Write out, word for word, the part of the text about Diane's animal welfare scholarship that starts with "July 8, 2020" and runs on through "on our planet.".

EXCERPT PROVIDED:
----------------

July 8, 2020
Her passion was ignited by two formative events. The first involved adopting a little farm cat who squeaked and was, therefore, naturally named Mouse. He was the first animal companion Diane welcomed into her home as an adult, and he had a profound effect on her. The second event found her encountering a bird struggling for their life in a canola oil spill in Burrard Inlet and taking them to Wildlife Rescue Association of BC. Impressed with WRA’s work, Diane volunteered and began to see first-hand how humanity interacted, often neglectfully, with the other species on our planet.
While Diane continued a career in communications over the years — with clients such as UBC, and notably a position with the BC SPCA — Mouse grew into a hardy tomcat. He stayed with Diane for eleven years, until he passed away in 2006. Diane had loved Mouse as family. To honour him, and the concern for animal welfare he had awakened in her, she created the Haynes Scholarship for the Advancement of Animal Welfare in the Faculty of Land and Food Systems.
“Founding a scholarship had never crossed my mind before,” said Diane.” But I knew, because of the volunteer work I had done, that I wanted it to go to students who were working on behalf of large numbers of animals, and changing things for the better.”

----------------

DATA SEGMENT:
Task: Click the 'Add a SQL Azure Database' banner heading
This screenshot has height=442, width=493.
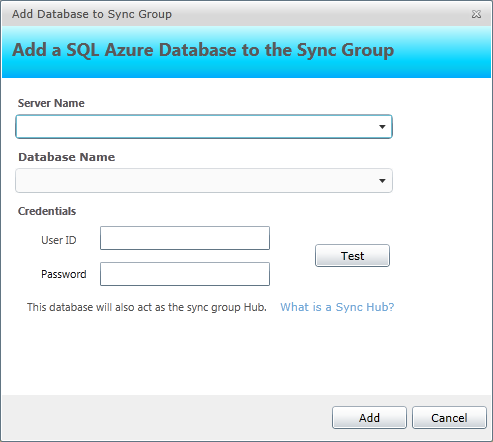Action: pos(203,51)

----------------

RESPONSE AREA:
July 8, 2020
Her passion was ignited by two formative events. The first involved adopting a little farm cat who squeaked and was, therefore, naturally named Mouse. He was the first animal companion Diane welcomed into her home as an adult, and he had a profound effect on her. The second event found her encountering a bird struggling for their life in a canola oil spill in Burrard Inlet and taking them to Wildlife Rescue Association of BC. Impressed with WRA’s work, Diane volunteered and began to see first-hand how humanity interacted, often neglectfully, with the other species on our planet.